Key findings include:
- Twenty-two percent report inflation as the single most important problem operating their business, a 20-point increase from the beginning of 2021 and the highest level since Q4 1981.
- Owners expecting better business conditions over the next six months increased three points to a net negative 35 percent. Owners remain pessimistic about future economic conditions as this indicator has declined 23 points over the past six months.
- Forty-nine percent of owners reported job openings that could not be filled, an increase of one point from November.
According to NFIB’s monthly jobs report, a net 48 percent (seasonally adjusted) of owners reported raising compensation, up four points from November and a 48-year record high reading. A net 32 percent plan to raise compensation in the next three months. Thirteen percent cited labor costs as their top business problem, up three points and a 48-year record high reading and 25 percent said that labor quality was their top business problem.
Fifty-seven percent of owners reported capital outlays in that last six months, up two points from November. Of those making expenditures, 41 percent reported spending on new equipment, 25 percent acquired new vehicles, and 19 percent improved or expanded facilities. Six percent of owners acquired new buildings or land for expansion and 13 percent spent money for new fixtures and furniture. Twenty-nine percent plan capital outlays in the next few months, up two points from November and two points higher than the 48-year average.
A net 1 percent of all owners (seasonally adjusted) reported higher nominal sales in the past three months. The net percent of owners expecting higher real sales volumes increased by one point to a net 3 percent.
The net percent of owners reporting inventory change increased four points to a net 7 percent. Thirty-six percent of owners report that supply chain disruptions have had a significant impact on their business. Another 30 percent report a moderate impact and 21 percent report a mild impact. Only 11 percent report no impact from recent supply chain disruptions.
A net 9 percent of owners viewed current inventory stocks as “too low” in December, down six points from November. A net 8 percent of owners plan inventory investment in the coming months, down two points from November but five points above the 48-year historical average.
The net percent of owners raising average selling prices decreased two points to a net 57 percent (seasonally adjusted). Unadjusted, 5 percent of owners reported lower average selling prices and 58 percent reported higher average prices. Price hikes were the most frequent in wholesale (85 percent higher, 0 percent lower), construction (74 percent higher, 5 percent lower), and retail (70 percent higher, 7 percent lower). Seasonally adjusted, a net 49 percent plan price hikes (down five points).
The frequency of reports of positive profit trends increased three points to a net negative 14 percent. Among the owners reporting lower profits, 29 percent blamed the rise in the cost of materials, 22 percent blamed weaker sales, 17 percent cited labor costs, 10 percent cited the usual seasonal change, 8 percent cited lower prices, and 4 percent cited higher taxes or regulatory costs. For owners reporting higher profits, 63 percent credited sales volumes, 11 percent cited usual seasonal change, and 15 percent cited higher prices.

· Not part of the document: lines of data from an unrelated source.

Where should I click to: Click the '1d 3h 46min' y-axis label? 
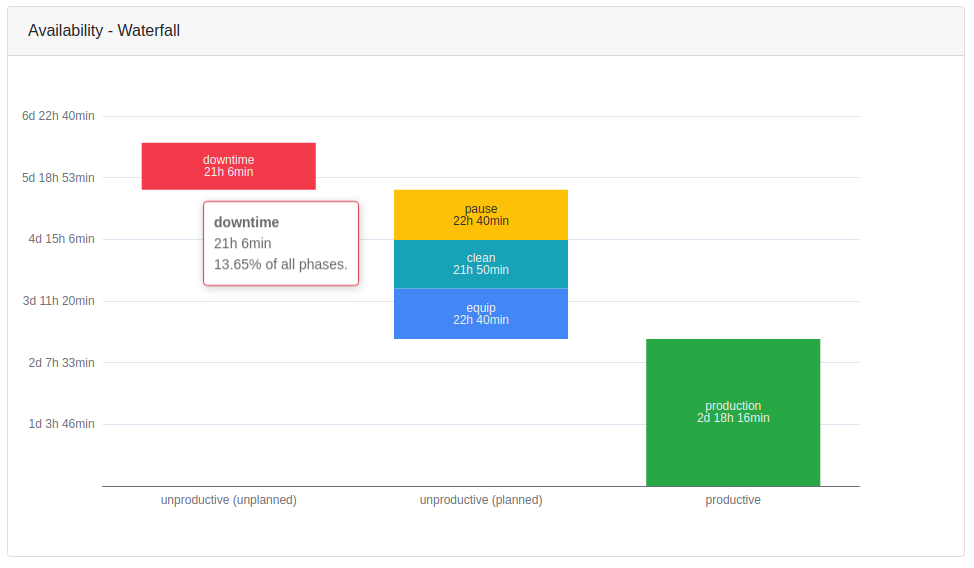click(x=61, y=424)
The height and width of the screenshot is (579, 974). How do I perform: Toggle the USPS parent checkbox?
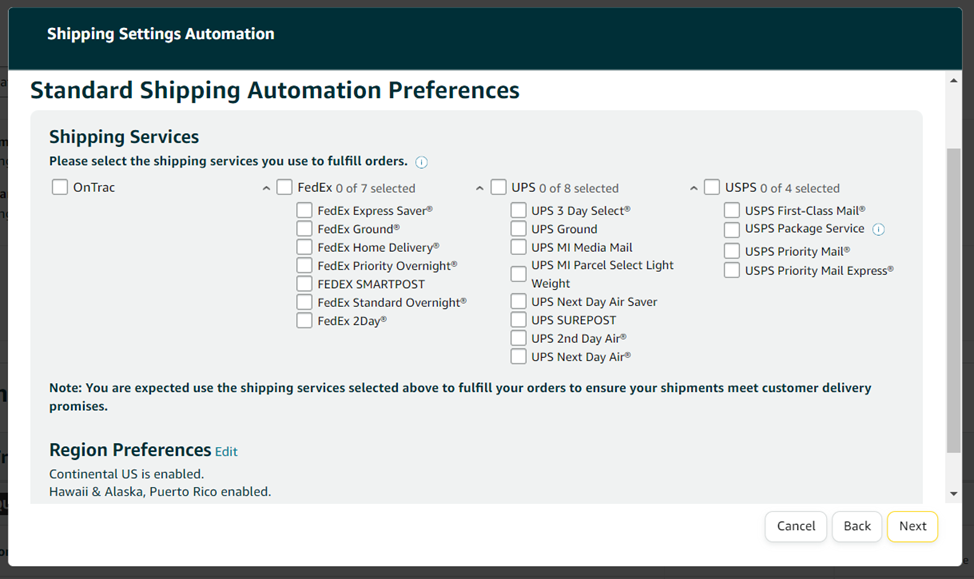click(x=712, y=187)
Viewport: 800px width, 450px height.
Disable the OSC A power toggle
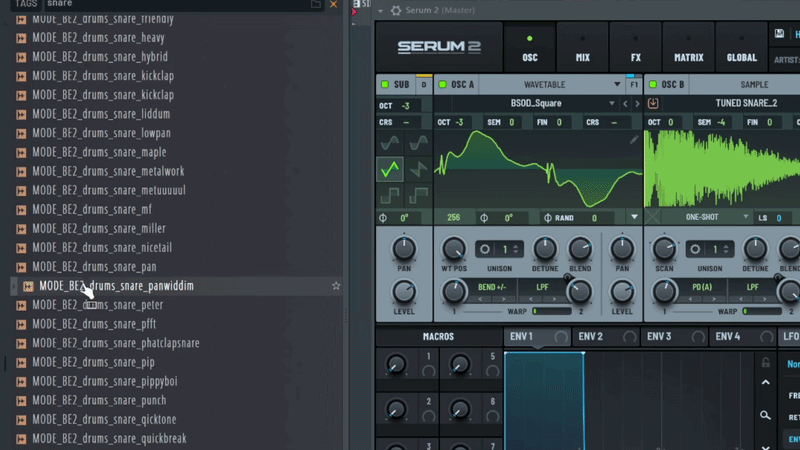443,85
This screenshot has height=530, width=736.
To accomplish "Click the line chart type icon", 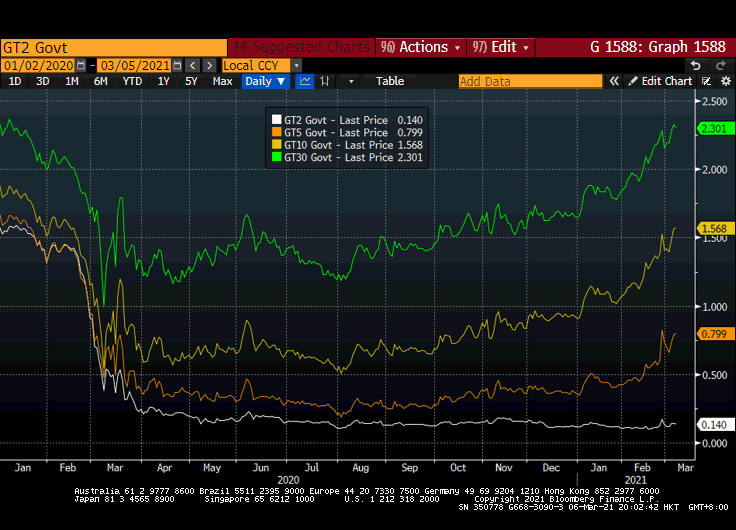I will pyautogui.click(x=305, y=81).
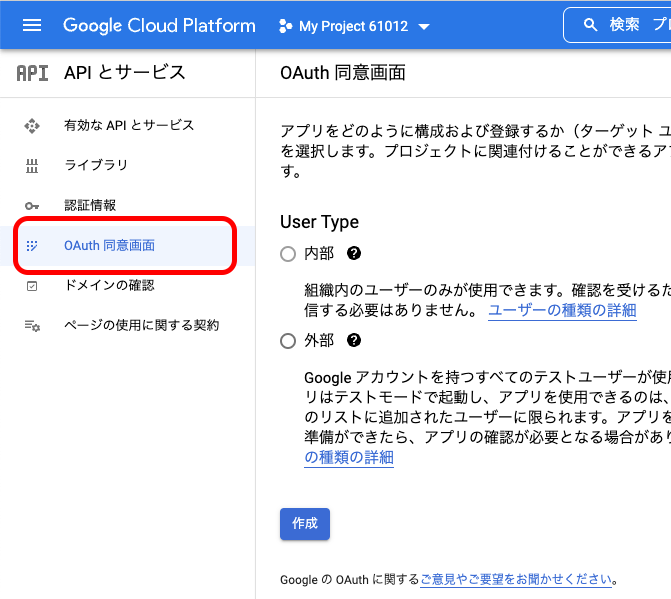Select the 内部 user type radio button
The height and width of the screenshot is (599, 671).
tap(288, 254)
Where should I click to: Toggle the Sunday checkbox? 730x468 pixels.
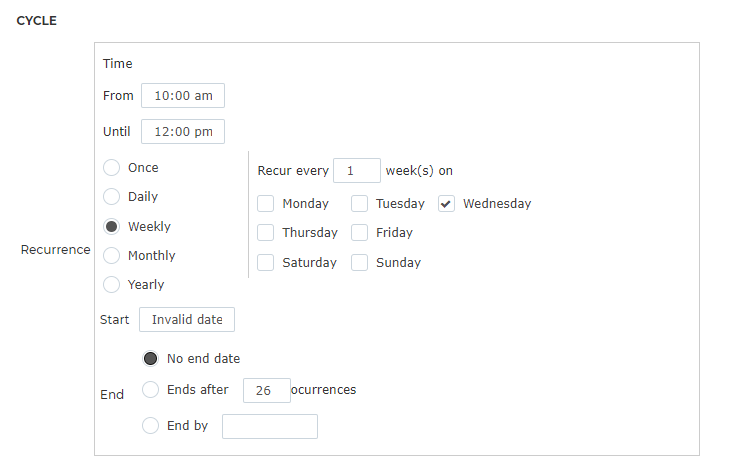[x=359, y=263]
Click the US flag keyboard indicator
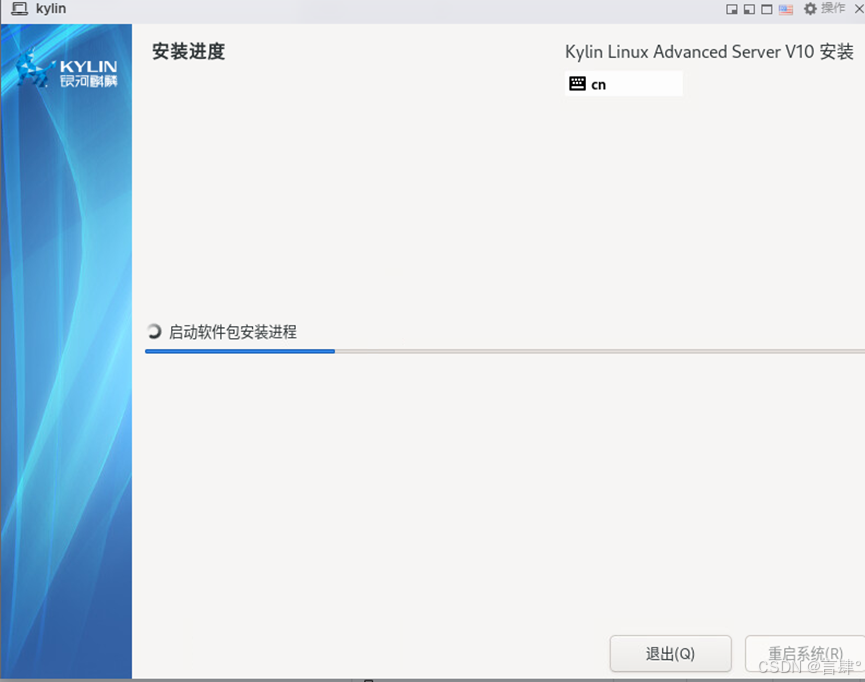The height and width of the screenshot is (682, 865). pyautogui.click(x=785, y=8)
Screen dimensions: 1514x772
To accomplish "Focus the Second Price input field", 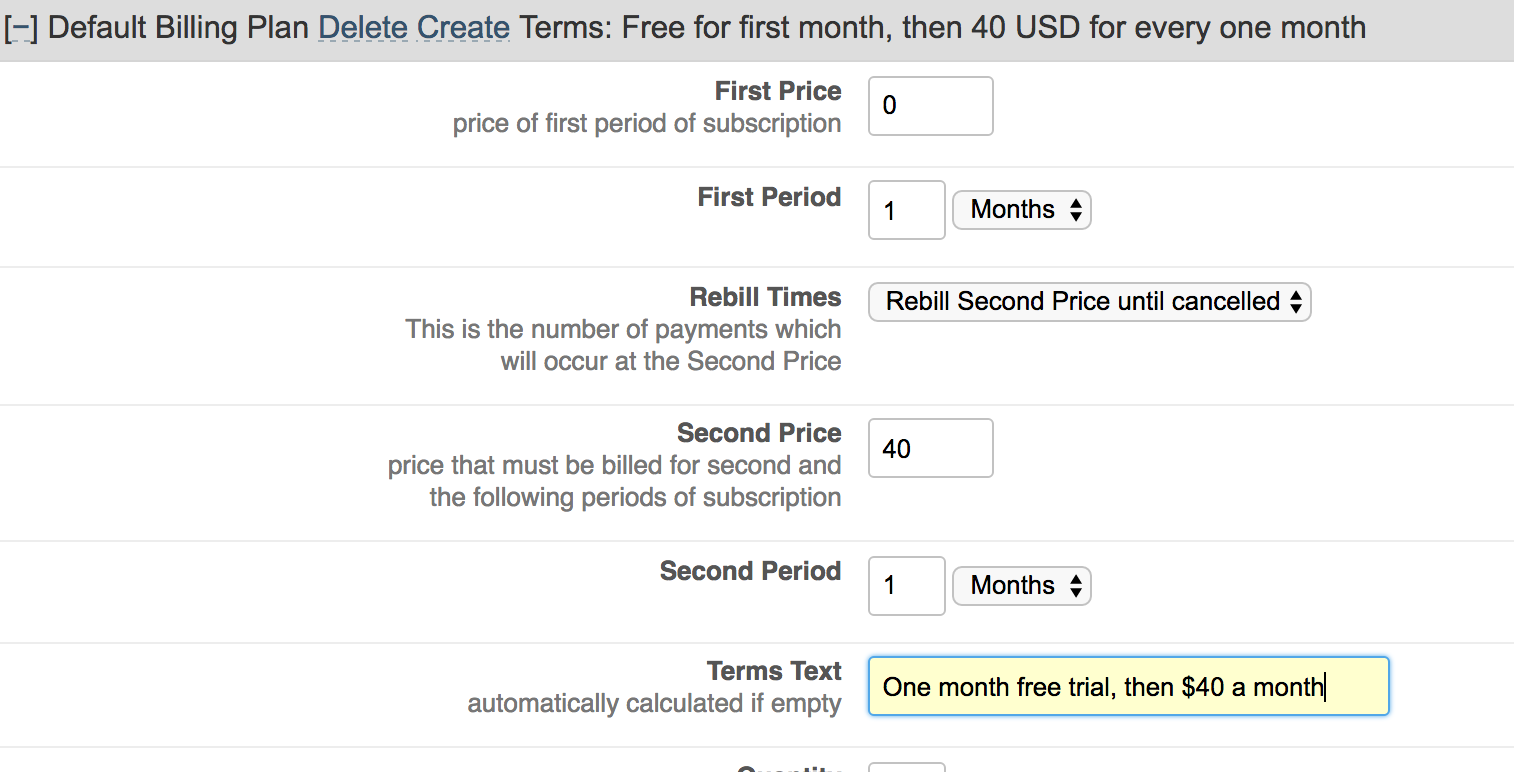I will pos(930,448).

Two percent of owners reported that all their borrowing needs were not satisfied. Twenty-six percent reported all credit needs met and 62 percent said they were not interested in a loan. A net 4 percent reported that their last loan was harder to get than in previous attempts. Zero percent reported that financing was their top business problem. A net 4 percent of owners reported paying a higher rate on their most recent loan.
The NFIB Research Center has collected Small Business Economic Trends data with quarterly surveys since the 4th quarter of 1973 and monthly surveys since 1986. Survey respondents are randomly drawn from NFIB’s membership. The report is released on the second Tuesday of each month. The survey was conducted in December 2021.